Dataset entries:
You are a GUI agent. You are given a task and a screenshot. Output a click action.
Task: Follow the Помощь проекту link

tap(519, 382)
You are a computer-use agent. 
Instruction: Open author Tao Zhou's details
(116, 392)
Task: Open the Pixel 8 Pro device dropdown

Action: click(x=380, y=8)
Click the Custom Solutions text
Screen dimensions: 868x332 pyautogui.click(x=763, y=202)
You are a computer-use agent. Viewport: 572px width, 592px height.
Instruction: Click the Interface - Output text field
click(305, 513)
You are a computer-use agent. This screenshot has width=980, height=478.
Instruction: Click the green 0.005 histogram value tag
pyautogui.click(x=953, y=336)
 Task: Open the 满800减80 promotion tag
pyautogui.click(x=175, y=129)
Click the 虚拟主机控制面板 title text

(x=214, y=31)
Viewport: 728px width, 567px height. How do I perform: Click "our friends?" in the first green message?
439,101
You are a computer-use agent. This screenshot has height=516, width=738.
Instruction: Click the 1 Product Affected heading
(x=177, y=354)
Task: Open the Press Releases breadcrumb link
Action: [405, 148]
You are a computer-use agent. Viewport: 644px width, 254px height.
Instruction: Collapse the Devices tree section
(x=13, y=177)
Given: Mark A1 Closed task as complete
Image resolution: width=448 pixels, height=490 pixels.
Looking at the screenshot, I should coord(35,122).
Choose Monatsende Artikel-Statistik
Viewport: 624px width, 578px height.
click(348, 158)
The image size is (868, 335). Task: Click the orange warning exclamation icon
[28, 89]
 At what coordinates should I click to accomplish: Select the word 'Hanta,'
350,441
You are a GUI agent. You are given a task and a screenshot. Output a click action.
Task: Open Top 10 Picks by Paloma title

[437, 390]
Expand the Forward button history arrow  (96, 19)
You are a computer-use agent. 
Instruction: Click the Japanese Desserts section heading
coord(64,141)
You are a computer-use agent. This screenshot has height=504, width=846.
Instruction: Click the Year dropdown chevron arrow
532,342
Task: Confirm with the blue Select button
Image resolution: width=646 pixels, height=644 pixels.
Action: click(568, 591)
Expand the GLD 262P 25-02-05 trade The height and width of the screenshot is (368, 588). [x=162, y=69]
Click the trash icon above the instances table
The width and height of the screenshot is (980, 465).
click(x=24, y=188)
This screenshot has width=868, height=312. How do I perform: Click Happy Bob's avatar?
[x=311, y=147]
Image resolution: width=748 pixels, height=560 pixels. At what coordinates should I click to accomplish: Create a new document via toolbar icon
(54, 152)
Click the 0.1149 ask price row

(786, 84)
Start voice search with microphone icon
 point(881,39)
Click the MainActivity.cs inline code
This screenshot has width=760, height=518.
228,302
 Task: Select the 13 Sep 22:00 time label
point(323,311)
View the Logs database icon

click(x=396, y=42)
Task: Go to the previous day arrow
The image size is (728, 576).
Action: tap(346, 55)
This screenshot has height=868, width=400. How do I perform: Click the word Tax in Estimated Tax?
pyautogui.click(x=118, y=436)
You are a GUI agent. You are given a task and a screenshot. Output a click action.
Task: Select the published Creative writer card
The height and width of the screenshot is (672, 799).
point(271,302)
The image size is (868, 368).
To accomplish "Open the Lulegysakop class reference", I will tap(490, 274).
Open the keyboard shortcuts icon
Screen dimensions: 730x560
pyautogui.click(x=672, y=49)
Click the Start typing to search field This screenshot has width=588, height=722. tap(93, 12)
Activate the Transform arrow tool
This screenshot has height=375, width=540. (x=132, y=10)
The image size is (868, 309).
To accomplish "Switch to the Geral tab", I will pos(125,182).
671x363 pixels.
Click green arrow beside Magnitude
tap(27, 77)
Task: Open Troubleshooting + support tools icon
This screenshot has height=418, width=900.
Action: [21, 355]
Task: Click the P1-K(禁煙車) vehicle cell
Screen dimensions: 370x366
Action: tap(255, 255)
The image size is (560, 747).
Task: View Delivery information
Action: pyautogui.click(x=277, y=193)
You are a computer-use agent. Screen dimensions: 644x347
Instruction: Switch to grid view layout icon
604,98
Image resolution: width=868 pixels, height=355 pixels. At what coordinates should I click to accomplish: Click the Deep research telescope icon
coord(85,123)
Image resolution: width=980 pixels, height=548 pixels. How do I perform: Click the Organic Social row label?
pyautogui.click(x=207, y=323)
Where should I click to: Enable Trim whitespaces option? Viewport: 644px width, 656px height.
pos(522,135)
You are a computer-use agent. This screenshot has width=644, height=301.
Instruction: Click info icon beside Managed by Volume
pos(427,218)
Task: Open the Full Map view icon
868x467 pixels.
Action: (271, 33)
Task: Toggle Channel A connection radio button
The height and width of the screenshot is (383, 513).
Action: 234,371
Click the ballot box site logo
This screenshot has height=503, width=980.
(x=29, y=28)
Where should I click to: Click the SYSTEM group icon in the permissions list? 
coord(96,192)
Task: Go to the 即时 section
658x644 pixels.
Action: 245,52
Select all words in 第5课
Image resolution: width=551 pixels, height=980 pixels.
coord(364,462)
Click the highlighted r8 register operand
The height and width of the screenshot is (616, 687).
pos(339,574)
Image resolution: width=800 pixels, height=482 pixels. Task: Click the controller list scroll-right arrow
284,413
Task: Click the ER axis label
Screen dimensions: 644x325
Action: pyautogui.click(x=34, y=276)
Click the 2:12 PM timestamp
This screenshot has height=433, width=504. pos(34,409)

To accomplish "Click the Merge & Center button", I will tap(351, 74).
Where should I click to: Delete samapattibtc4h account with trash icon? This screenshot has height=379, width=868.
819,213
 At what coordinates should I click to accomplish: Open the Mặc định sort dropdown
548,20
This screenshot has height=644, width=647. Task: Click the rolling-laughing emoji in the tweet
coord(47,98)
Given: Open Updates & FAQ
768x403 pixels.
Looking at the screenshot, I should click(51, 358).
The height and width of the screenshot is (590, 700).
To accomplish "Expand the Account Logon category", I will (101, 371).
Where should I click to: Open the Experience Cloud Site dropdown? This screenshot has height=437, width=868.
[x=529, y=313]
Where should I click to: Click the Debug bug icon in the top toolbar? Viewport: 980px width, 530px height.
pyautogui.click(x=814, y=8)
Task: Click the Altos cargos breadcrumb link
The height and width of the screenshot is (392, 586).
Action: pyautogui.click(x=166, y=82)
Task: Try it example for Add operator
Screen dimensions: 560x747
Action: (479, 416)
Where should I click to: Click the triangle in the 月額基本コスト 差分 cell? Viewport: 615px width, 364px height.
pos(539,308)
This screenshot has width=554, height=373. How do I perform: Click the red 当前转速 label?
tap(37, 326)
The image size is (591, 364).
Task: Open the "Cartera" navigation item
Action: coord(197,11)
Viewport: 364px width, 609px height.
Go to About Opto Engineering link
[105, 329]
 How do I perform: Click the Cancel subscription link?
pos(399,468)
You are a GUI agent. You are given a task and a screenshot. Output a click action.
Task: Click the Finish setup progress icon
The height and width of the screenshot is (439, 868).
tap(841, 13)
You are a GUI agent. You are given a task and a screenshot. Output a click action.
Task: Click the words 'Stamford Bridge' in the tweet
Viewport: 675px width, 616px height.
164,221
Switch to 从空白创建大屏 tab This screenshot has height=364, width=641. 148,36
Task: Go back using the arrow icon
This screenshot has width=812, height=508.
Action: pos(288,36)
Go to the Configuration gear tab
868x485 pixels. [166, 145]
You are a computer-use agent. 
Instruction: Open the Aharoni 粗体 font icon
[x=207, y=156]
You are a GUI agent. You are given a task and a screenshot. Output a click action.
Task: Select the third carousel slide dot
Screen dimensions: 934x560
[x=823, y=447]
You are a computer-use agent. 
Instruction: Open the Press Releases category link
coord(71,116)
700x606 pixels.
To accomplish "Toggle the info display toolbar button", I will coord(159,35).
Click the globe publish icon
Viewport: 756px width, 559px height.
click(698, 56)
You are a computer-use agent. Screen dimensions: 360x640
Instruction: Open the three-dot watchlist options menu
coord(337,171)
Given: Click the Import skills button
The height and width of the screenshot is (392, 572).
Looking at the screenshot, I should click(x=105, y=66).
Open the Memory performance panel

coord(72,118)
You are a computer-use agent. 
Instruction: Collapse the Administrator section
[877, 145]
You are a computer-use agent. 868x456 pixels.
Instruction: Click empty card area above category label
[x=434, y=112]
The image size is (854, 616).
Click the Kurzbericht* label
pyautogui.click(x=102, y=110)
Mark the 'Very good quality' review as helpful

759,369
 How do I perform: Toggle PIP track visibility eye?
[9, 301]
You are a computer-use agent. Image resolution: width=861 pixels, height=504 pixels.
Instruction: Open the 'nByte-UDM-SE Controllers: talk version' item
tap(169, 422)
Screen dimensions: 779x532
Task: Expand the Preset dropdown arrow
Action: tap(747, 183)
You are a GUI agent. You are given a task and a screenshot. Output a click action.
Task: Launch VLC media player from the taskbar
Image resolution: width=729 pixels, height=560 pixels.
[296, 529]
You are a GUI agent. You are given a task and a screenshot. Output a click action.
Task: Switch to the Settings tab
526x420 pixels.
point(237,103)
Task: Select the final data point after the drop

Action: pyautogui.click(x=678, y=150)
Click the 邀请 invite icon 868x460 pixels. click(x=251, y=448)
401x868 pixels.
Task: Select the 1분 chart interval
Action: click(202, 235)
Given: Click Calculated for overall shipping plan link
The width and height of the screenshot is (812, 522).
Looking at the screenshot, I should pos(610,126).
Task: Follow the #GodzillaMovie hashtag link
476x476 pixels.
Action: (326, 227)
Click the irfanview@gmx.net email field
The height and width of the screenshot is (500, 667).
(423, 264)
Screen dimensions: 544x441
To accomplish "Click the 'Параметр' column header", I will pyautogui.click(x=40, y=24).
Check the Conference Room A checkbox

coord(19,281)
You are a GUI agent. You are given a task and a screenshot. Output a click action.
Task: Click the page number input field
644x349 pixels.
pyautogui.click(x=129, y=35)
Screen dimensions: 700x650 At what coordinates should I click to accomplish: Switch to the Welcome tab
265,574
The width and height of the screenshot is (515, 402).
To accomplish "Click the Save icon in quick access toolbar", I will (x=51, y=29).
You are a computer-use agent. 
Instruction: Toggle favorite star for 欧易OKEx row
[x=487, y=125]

ASSIGNMENT
Please give an exact copy of the entries above, from the line with "has width=644, height=301." down to the line with "Task: Toggle Channel", inclusive, and nothing else.

ANSWER TO THIS PROBLEM
You are a computer-use agent. This screenshot has width=644, height=301.
Instruction: Click info icon beside Managed by Volume
pos(427,218)
Task: Open the Full Map view icon
868x467 pixels.
Action: (271, 33)
Task: Toggle Channel A connection radio button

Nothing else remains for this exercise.